Most consumers weigh the cost of replacement parts in their vehicle purchase decision, a recent survey shows. That could mean an opportunity for F&I managers to sell more service contracts.
The survey, conducted in 2015 and 2016 by AutoMD, found that 74 percent of respondents said the cost of replacement parts would affect their vehicle purchase decisions.
According to Tim Meenan, executive director of the Service Contract Industry Council, when customers buy a service contract, parts and labor “is what you’re really making a bargain for.”
Forty-three percent of new-vehicle buyers purchased a service contract in 2015, according to the National Automobile Dealers Association. Of the 1,000 AutoMD survey respondents, 59 percent said they planned to purchase a vehicle in the next six months, the majority of them expecting to buy a used vehicle.

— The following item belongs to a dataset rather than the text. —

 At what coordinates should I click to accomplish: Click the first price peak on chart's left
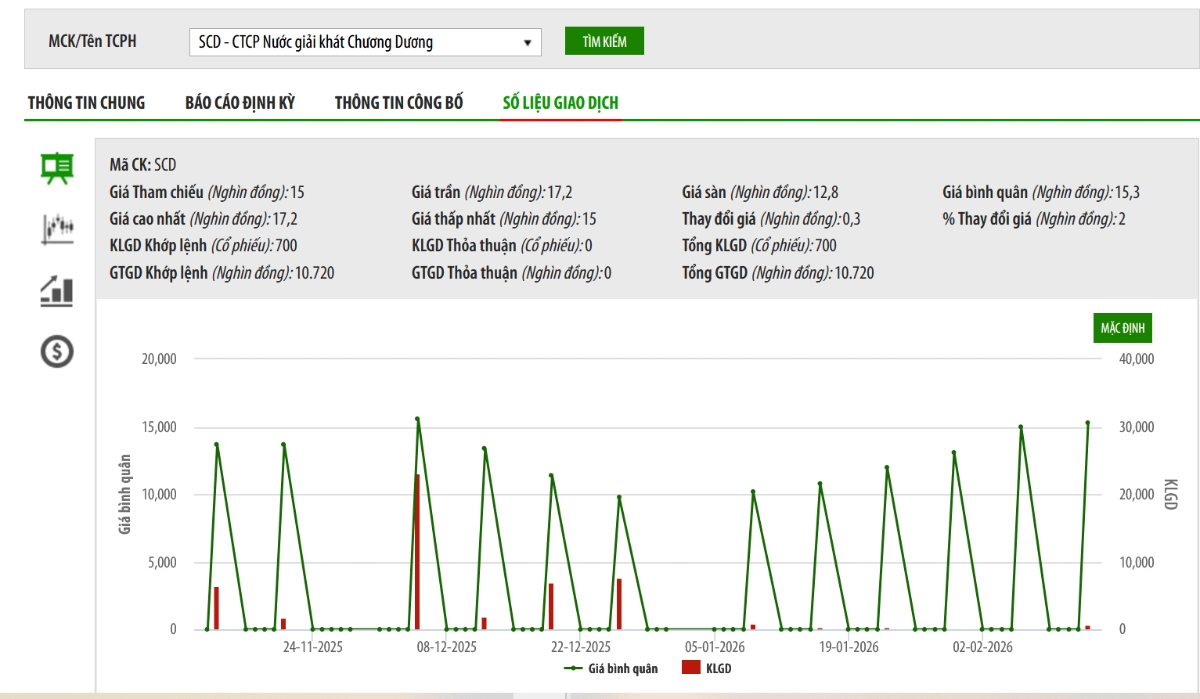216,445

Of the respondents who said the cost of replacement parts would not be a factor in their vehicle purchase decision, more than half said it was because it did not occur to them or they did not know where to look for the relevant information.
Consumers are open to learning about the value of a service contract, which gives dealers an opportunity to educate them. Meenan suggests dealers say: “Rather than worry about the cost of replacement parts, consider an extended warranty,” adding that a service contract brings relief if the car breaks down and that it’s included in the monthly payment.

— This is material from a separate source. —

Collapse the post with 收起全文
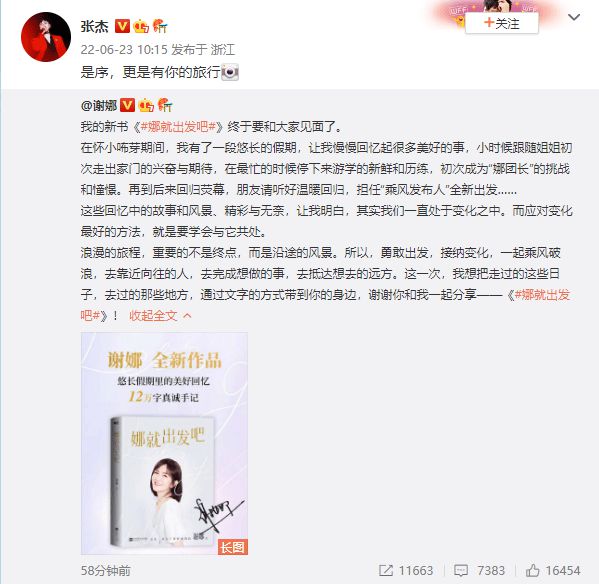599x584 pixels. click(x=153, y=315)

A January Bankrate.com report found that two-thirds of consumers do not have enough savings for a $500 car repair.
That statistic, plus knowing that most consumers are interested in at least learning more about service contracts, gives dealers and F&I managers an advantage.
If F&I managers asked consumers what they would do if their car broke down, based on this data, a wise consumer would opt for a service contract.